I oft boast about my hometown of Charleston, SC. Usually, it consists of me bragging about the fact that “there are so many things that you can do here that you just can’t do anywhere else.” Now, I concede that most people would say that of their hometown, and usually most people are right. However, no matter what, this is one argument I am definitely going to win.
See, Charleston is home to the only functioning tea plantation in the country (or in all of North America actually). Every year the initial harvesting of the soon to be steeped plant is called the “First Flush” and to coincide with the new harvest, the tea plantation invites Charleston at large to celebrate along side with its First Flush FesTEAval– a day dedicated to good food, better tea and high profile music acts.

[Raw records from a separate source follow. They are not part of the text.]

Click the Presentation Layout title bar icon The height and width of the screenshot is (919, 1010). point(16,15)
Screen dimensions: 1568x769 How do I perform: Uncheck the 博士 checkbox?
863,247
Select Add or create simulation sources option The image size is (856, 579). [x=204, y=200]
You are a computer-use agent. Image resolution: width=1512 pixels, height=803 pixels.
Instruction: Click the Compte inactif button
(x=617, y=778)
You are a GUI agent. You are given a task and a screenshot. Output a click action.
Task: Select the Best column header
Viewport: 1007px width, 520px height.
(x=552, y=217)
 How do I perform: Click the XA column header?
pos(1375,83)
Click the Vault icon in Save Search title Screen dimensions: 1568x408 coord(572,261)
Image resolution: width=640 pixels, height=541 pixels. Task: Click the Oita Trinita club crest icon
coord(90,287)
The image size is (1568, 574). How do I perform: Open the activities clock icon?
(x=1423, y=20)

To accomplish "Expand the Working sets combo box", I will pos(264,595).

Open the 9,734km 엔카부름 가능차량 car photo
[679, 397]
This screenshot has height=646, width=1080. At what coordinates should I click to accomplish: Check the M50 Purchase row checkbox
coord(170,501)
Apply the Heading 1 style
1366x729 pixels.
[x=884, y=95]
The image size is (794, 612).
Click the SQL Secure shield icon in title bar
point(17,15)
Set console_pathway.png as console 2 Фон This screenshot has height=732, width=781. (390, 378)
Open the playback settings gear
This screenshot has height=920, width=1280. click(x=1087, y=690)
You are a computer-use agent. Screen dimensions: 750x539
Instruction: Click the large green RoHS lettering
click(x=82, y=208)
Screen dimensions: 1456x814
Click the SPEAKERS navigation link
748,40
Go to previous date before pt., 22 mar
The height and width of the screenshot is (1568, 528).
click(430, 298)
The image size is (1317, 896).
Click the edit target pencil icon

This year marked the third annual FesTEAval and featured the most high profile headliner to date: the infectious funk-fried, soulful pedal steel of Robert Randolph and The Family Band. After a relaxing afternoon with friends under shaded ancient oaks and Spanish moss, my partner in crime (and life), Katherine and I headed for the front of the main stage as Randolph et all. were about to take stage. And as with any RR show, we readied ourselves by replacing flip-flops with dancing shoes. For those of you not in the know, if you aren’t dancing at a RR concert; you don’t have legs.[youtube 6JColI9lOvg nolink]
Classically trained in pedal steel (known as “Sacred Steel” within many African American Pentecostal church communities) in the House of God Church in New Jersey, Randolph’s career was church oriented only. Early in his adolescence, Randolph claims he had “no knowledge of non-religious music, only the church thing.” That all changed when he was discovered and selected to join a project involving John Medeski and the North Mississippi All-Stars. Randolph rose to secular prominence soon after and established The Family Band. His tour collaborations consist of Eric Clapton, North Mississippi All-Stars and the Dave Matthews Band and The Family Band is set to release their third studio album We Walk This Road next month.
Randolph’s set at the FesTEAval set the tone early with ubiquitous tune “I Need More Love.” The thumping bass riff, up-beat rhythm section and blues-laden pedal steel made the front stage come off its feet and set a small ocean of attendees reeling with dance. “Shake Your Hips” saw the stage flooded with a bevy of girls, young and old, sharing dance space with Randolph until they enveloped the band as a whole. Show standout was the dance-inducing, all-out frenzy of “Ain’t Nothing Wrong With That.” As the song wound down, Kat and I retreated back to the shade of the oaks, having left everything on the grass, stage front.
As refreshing as the freshly steeped tea, the afternoon was made complete with one helluva good show from one helluva good music outfit. My hat goes off to Randolph for making a good festival a great one and for making the phrase “Tea Party” a little less of an ugly word.